こんにちは、Portafortuna♪光琉です。
前回の投稿では、殺菌方法の違いに焦点をあてて牛乳について書きました。
今回は、牛乳の味わいに影響を与える乳脂肪に焦点をあてて牛乳について書きたいと思います。
ホモ牛乳・ノンホモ牛乳
普段スーパーで見かける牛乳(種類別:牛乳)は、殺菌方法に関係なくほとんどがホモ牛乳と言われるものです。それに対してノンホモ牛乳というものがあります(三重県津市ではほとんど見かけません)。
生乳(=搾ったままの牛の乳)100gの中にはだいたい3.7gの脂質が含まれています。

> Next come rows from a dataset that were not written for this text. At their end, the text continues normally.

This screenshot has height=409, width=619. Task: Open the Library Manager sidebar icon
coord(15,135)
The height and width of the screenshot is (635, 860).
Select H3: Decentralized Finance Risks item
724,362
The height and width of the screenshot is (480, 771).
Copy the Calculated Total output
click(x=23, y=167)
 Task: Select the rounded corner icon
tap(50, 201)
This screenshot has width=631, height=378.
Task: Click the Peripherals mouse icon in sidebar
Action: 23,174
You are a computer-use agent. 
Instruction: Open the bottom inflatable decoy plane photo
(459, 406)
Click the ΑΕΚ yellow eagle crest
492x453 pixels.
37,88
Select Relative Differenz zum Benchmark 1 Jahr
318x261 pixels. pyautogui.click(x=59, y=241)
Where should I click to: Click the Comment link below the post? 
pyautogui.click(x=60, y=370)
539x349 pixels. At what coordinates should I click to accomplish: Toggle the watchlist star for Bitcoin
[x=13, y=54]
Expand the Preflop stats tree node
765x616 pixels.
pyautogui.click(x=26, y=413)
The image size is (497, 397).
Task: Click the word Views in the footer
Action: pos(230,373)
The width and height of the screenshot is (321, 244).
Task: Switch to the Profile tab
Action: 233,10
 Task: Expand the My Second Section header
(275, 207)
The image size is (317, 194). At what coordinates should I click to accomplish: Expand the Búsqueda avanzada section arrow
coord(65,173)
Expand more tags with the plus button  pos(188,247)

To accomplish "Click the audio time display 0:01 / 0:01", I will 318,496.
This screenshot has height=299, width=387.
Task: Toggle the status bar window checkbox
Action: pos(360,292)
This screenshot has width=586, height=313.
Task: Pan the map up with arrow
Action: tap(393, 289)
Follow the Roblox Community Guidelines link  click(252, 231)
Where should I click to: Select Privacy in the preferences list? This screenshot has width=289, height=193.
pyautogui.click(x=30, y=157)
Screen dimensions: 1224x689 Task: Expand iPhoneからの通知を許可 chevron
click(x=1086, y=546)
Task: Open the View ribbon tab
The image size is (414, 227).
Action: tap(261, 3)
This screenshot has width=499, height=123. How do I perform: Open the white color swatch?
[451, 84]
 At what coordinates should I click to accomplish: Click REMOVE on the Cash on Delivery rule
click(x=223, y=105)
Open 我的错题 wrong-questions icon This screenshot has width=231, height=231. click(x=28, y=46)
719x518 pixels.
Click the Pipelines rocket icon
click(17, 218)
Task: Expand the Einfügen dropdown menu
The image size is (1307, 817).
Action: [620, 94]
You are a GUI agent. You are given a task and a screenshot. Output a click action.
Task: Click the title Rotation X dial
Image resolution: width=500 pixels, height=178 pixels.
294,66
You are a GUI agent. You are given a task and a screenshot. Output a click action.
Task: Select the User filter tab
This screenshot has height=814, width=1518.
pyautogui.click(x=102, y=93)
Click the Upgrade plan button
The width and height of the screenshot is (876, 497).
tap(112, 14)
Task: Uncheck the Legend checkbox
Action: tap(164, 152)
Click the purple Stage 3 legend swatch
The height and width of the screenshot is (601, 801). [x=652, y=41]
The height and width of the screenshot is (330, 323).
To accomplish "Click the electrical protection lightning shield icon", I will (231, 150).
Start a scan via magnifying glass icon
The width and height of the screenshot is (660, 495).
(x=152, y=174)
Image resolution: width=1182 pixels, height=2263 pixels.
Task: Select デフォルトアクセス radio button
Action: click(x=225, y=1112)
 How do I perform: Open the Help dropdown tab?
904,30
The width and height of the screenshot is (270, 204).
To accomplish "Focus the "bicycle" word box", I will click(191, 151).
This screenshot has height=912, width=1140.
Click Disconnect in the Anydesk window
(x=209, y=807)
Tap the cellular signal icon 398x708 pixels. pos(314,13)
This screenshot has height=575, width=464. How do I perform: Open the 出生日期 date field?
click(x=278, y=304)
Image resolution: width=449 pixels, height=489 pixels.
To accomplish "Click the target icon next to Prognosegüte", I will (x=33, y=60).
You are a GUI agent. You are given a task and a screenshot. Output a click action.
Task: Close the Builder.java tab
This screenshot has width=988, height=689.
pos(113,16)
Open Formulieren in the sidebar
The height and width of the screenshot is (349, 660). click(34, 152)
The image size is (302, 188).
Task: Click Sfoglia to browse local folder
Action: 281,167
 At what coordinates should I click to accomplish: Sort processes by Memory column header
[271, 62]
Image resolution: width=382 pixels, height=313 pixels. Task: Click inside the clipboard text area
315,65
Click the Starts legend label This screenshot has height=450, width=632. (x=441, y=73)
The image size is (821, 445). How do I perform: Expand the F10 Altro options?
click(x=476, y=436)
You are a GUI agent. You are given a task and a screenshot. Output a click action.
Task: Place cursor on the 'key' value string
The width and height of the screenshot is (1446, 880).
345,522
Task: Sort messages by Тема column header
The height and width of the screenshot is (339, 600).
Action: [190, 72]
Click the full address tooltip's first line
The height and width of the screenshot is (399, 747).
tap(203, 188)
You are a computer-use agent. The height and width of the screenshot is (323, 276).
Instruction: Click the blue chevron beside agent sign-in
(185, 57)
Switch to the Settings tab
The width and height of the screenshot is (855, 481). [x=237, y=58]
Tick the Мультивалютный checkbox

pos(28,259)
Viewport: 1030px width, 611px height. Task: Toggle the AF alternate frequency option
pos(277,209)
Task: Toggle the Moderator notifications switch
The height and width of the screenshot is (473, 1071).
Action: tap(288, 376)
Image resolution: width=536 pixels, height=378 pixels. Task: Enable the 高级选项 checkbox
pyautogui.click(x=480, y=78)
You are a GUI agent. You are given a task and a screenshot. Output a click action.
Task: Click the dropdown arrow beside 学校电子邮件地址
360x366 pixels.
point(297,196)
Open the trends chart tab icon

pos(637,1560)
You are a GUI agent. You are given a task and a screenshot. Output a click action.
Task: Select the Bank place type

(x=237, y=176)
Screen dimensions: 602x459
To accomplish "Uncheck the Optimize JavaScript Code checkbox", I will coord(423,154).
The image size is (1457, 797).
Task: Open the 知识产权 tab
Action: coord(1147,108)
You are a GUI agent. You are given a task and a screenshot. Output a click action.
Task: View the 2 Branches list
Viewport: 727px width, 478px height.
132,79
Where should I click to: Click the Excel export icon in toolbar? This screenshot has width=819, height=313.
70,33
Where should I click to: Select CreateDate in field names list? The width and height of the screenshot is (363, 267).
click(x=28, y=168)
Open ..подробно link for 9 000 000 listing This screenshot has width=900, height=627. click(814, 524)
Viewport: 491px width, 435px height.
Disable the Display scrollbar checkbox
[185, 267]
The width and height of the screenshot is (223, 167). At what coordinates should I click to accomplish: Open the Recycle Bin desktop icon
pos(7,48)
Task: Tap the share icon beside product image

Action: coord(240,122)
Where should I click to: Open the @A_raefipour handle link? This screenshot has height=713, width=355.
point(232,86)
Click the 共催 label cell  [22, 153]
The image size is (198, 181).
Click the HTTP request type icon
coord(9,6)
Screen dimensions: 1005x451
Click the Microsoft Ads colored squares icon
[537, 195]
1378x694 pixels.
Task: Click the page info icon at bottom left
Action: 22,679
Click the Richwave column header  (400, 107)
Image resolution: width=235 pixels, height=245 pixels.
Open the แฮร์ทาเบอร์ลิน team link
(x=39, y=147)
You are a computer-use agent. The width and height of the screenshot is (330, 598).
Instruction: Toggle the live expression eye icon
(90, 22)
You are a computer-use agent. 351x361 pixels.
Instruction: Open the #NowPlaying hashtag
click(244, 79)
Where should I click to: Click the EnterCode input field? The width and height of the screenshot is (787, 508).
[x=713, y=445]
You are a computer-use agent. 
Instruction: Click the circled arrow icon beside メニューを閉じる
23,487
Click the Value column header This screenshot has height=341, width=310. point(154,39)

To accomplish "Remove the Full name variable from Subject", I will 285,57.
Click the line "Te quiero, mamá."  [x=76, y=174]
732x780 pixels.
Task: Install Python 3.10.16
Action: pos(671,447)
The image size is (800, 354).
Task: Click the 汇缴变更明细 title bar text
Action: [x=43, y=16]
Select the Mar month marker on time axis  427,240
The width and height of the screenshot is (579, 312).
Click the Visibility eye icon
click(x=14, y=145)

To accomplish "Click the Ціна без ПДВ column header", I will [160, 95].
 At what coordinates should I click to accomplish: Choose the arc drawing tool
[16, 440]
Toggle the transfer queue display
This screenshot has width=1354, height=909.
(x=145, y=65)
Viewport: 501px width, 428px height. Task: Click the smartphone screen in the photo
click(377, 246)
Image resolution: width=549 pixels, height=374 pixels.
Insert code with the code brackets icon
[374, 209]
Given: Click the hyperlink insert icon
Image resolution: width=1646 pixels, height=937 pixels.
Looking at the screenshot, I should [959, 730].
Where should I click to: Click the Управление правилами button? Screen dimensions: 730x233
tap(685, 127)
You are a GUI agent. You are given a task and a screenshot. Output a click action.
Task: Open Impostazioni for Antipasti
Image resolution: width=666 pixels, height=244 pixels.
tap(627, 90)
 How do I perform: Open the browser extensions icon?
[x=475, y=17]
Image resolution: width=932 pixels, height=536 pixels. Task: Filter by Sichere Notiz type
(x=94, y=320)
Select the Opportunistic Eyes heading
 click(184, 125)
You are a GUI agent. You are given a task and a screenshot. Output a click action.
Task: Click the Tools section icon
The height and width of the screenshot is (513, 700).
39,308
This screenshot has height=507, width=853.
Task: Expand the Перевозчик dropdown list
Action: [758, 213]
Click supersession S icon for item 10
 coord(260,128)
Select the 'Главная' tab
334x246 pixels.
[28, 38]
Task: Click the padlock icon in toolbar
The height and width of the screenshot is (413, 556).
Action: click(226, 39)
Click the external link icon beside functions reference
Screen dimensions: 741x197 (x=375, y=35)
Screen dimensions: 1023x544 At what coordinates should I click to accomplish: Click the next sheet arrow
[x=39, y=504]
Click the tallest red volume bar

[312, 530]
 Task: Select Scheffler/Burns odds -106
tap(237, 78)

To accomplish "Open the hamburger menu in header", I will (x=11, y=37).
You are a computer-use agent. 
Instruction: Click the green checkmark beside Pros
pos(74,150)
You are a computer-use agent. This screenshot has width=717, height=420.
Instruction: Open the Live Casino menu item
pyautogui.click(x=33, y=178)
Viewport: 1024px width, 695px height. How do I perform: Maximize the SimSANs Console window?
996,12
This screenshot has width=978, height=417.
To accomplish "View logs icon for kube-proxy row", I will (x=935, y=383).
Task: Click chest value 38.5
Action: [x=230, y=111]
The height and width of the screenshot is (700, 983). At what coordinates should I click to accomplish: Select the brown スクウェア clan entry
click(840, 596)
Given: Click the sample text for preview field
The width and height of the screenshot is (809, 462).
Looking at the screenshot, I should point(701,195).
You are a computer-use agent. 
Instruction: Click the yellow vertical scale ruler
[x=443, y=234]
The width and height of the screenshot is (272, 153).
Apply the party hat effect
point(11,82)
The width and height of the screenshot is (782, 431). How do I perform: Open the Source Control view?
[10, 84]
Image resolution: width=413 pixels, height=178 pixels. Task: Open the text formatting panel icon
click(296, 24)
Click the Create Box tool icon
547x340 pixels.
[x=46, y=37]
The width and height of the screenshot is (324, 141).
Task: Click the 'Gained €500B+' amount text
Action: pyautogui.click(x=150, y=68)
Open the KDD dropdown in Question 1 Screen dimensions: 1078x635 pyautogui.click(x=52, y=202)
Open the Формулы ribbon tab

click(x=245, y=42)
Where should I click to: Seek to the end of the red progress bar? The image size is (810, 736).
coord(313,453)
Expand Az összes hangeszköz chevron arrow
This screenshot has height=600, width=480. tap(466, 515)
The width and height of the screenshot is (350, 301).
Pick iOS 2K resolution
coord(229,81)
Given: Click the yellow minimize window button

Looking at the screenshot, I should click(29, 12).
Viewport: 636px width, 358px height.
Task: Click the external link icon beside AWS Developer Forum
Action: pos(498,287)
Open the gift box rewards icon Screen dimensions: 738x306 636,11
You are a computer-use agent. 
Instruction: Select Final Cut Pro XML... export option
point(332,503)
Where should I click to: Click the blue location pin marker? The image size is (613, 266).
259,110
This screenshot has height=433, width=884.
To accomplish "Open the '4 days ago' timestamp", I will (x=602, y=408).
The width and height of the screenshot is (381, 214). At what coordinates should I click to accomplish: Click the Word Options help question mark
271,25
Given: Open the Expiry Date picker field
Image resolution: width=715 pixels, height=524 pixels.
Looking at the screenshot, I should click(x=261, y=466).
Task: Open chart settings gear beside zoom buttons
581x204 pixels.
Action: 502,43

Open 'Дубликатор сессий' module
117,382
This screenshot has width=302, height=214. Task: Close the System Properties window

乳脂肪ですね。「だいたい」と書いたのは、牛種や個体・季節によって違うからです。顕微鏡の世界ですが、乳脂肪は生乳の中で大小さまざまな大きさの粒子(脂肪球)となって分散浮遊しています。生乳をそのままなにもせず放置しておくと、脂肪球が浮いてきてクリームラインと呼ばれる層を形成します。生乳中の脂肪球に対して何も処理せず殺菌などの工程を経て牛乳にすると、牛乳の中の脂肪球も大小さまざまなものが混在することになり、放置しておくとクリームラインができます。脂肪球に対して何も処理せず製造された牛乳のことをノンホモ牛乳と言います(殺菌方法は関係ありません)。
でも、スーパーで買ってくる普通の牛乳=ホモ牛乳にはクリームラインなんてありません。あれは、牛乳製造工程で殺菌する前にホモジナイザー(ホモゲナイザー)という機械を通して、脂肪球を小さい均一の大きさにしているからです。それにより脂肪球の浮力が小さくなり、生乳・牛乳中に均一に存在するようになり、上面に浮いてこなくなるのです。ホモジナイザーというのは簡単に言うと、生乳に圧力をかけて細かい目のフィルターを通すことによって脂肪球の大きさを小さく均一にする装置です。
ノンホモ牛乳の方がおいしいのか
人間の脳は、乳脂肪(脂肪球)=甘み・コク=美味しさと捉えます。乳脂肪が多い方が甘くコクがあって美味しいと感じます。ということは、ノンホモ牛乳を買ってきて、冷蔵庫でしばらく置いておいて、わざとクリームラインを形成させたうえで、その部分を飲めば、より甘み・コクが出て美味しいということになります。なんですが、1リットルの牛乳1本に入っている乳脂肪が例えば3.4%ってパッケージに書いてあれば、それは牛乳1本全部の中の乳脂肪が3.4%ってことなので、クリームラインに乳脂肪が集中してしまっているということは、それ以外の部分は乳脂肪が少ない(=脱脂乳)ということになります。最初の1杯目は確かに甘みとコクが強くて美味しいですが、その分2杯目以降は甘み・コクが少なくなるということです。それに対してホモ牛乳だと、牛乳中に乳脂肪(脂肪球)が均一に分散されているので、コップに1杯目であろうと最後の一口であろうと全部均一に3.4%、同じ味わいで楽しめます。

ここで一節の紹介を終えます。